17/04/2012 |
Par Florie Frayssinet
Vendredi 30 mars, Zurich
Nous arrivons devant les éditions Patrick Frey. Dans la vitrine de gauche, des livres sont disposés sur un petit meuble avec une tapisserie de style baroque en fond. Une vraie nature morte ! Dans celle de droite, juste quatre photos dont trois posées directement au sol et une accrochée sur le fond blanc. On aperçoit à l’intérieur, sur le mur du fond, des étagères allant jusqu’au plafond et remplies de livres. Entrons !
Mirjam Fischer nous accueille avec un grand sourire. Tout d’abord, elle nous explique que Patrick Frey a lancé la maison d’édition éponyme il y a plus de vingt ans. Aujourd’hui, avec une autre personne (absente le jour de notre visite), elle s’occupe de la communication, de la logistique…
La maison d’édition publie huit à dix titres par an. Depuis sa création, elle en a édité cent dix-neuf.
Elle n’a pas d’identité fixe. Seul un nombre, faisant partie de l’ISBN, situé sur le dos de chaque livre fait signe.
Les éditions s’intéressent aux ouvrages socioculturels ou en lien avec la ville de Zurich. Ce sont généralement des livres de photographie ou sur les beaux-arts, pas de catalogue ni de monographie.
Les projets sont très spécifiques. Ils sont généralement développés avec des graphistes mais sans aller trop loin ! Pour Mirjam, le graphisme doit être au service du contenu.
Mirjam nous présente alors certains des nombreux livres qu’elle a disposés sur une table à notre intention.
Die Wurzeln sind die Bäume der Kartoffeln (Roots Are the Trees of Potatoes), Andrea Heller, 2012 (no119)
Dans cet ouvrage, mélange entre un livre d’artiste et un catalogue raisonné, différents papiers teintés dans la masse ont été utilisés, allant du bleu nuit au blanc.
Mirjam attire notre attention : est-ce nécessaire, justifié? Oui. Andrea Heller est une artiste papier dont le nom signifie : du plus foncé au plus clair.Tout prend sens.
Les dessins, objets et installations de l’artiste sont reproduits en quadrichromie. Dans l’index, la graphiste Franziska Burkhard a utilisé une typographie différente pour chaque type de texte.
Généralement, la maison d’édition subventionne une partie des livres mais elle reçoit également des aides.
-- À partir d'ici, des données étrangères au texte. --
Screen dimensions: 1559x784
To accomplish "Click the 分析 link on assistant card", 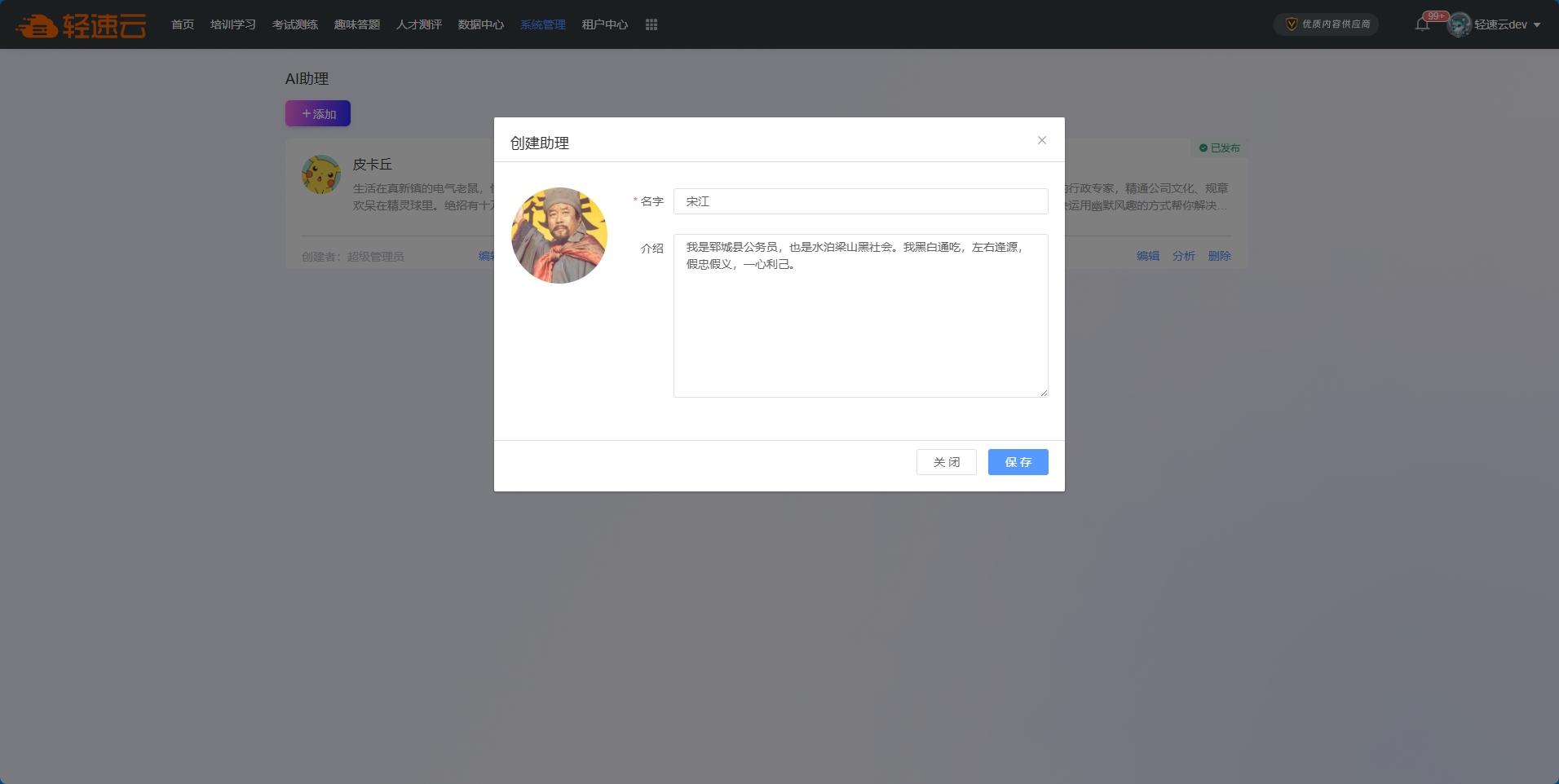I will [1183, 256].
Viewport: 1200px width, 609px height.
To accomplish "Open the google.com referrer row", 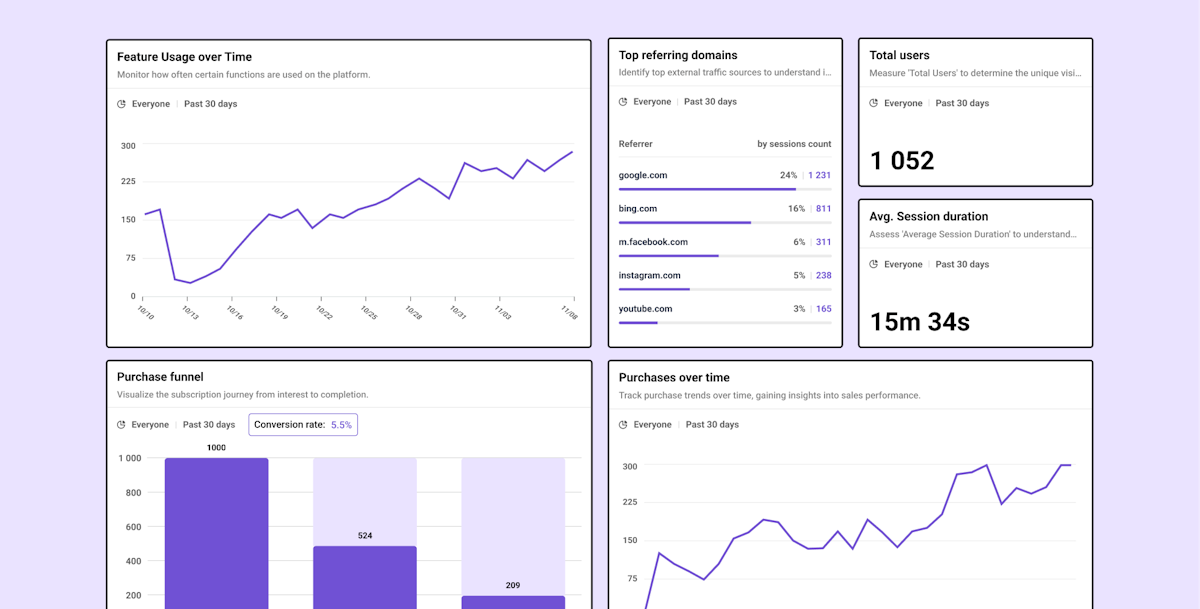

La majorité des ouvrages sont édités à mille exemplaires. Mirjam nous explique qu’avec cette quantité, ils sont presque toujours déficitaires.
Preuve par l’exemple : la production et l’impression de Die Wurzeln sind die Bäume der Kartoffeln correspondent à 23 CHF par exemplaire environ. Le graphisme, le traitement des images, la traduction… équivalent à 40 CHF par exemplaire environ. Habituellement, pour calculer le prix d’un livre, on multiplie son prix de production par 5. Dans ce cas, 23 × 5 = 115 CHF/par exemplaire. Hors, le livre est vendu 52 CHF (42 euros).
Mirjam nous annonce des chiffres impressionnants. En Suisse, dix mille titres sont publiés par an. Dans le domaine du livre d’artiste, il y en a déjà trop. Elle reçoit en moyenne dix projets par semaine et ne peut pas répondre à tous.
Après avoir pris connaissance du projet de façon numérique, Mirjam en rencontre les initiateurs et leur explique le fonctionnement du marché. Une fois le livre terminé, elle s’occupe de sa diffusion.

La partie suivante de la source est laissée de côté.